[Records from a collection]
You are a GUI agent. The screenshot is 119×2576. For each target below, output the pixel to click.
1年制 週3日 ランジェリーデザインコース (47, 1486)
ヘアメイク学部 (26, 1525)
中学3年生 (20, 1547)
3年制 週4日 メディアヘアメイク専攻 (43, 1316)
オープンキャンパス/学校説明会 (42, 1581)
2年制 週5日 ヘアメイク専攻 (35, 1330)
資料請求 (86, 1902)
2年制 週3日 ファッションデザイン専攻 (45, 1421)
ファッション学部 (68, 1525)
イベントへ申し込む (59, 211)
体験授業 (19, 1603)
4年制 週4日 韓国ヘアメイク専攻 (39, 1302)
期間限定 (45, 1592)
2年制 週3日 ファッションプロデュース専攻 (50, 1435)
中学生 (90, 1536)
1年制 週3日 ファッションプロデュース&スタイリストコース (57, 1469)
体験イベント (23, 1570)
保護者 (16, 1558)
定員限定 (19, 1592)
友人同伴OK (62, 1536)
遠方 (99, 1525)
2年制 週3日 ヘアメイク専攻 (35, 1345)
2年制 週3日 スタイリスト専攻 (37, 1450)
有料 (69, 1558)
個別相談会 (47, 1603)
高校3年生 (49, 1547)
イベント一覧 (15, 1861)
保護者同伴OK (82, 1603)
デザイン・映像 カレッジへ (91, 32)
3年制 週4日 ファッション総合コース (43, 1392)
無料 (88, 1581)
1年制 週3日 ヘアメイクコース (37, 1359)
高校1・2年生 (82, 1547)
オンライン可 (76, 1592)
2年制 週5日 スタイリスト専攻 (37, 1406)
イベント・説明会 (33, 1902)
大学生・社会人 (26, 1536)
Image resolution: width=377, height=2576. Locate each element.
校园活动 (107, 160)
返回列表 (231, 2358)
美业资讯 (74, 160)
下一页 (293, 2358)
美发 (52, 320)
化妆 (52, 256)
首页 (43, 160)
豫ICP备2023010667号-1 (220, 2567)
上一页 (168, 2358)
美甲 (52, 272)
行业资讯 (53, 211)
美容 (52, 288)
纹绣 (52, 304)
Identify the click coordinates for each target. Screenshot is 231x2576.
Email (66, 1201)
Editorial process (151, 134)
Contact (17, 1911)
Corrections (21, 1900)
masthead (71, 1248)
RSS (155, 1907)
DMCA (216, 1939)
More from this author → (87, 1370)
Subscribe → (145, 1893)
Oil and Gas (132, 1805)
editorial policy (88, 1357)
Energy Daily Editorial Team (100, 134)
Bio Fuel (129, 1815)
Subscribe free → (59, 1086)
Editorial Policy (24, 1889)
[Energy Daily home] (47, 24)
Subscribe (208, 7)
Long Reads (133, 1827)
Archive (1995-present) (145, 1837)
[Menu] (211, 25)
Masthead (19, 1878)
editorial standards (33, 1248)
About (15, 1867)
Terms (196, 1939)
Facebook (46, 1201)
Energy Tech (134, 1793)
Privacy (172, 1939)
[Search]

(REQUIREMENT) Look over the records above, and wherever a line contains the string "Energy", copy that line.

(RESPONSE FOR THIS EXERCISE)
Energy Daily Editorial Team (100, 134)
[Energy Daily home] (47, 24)
Energy Tech (134, 1793)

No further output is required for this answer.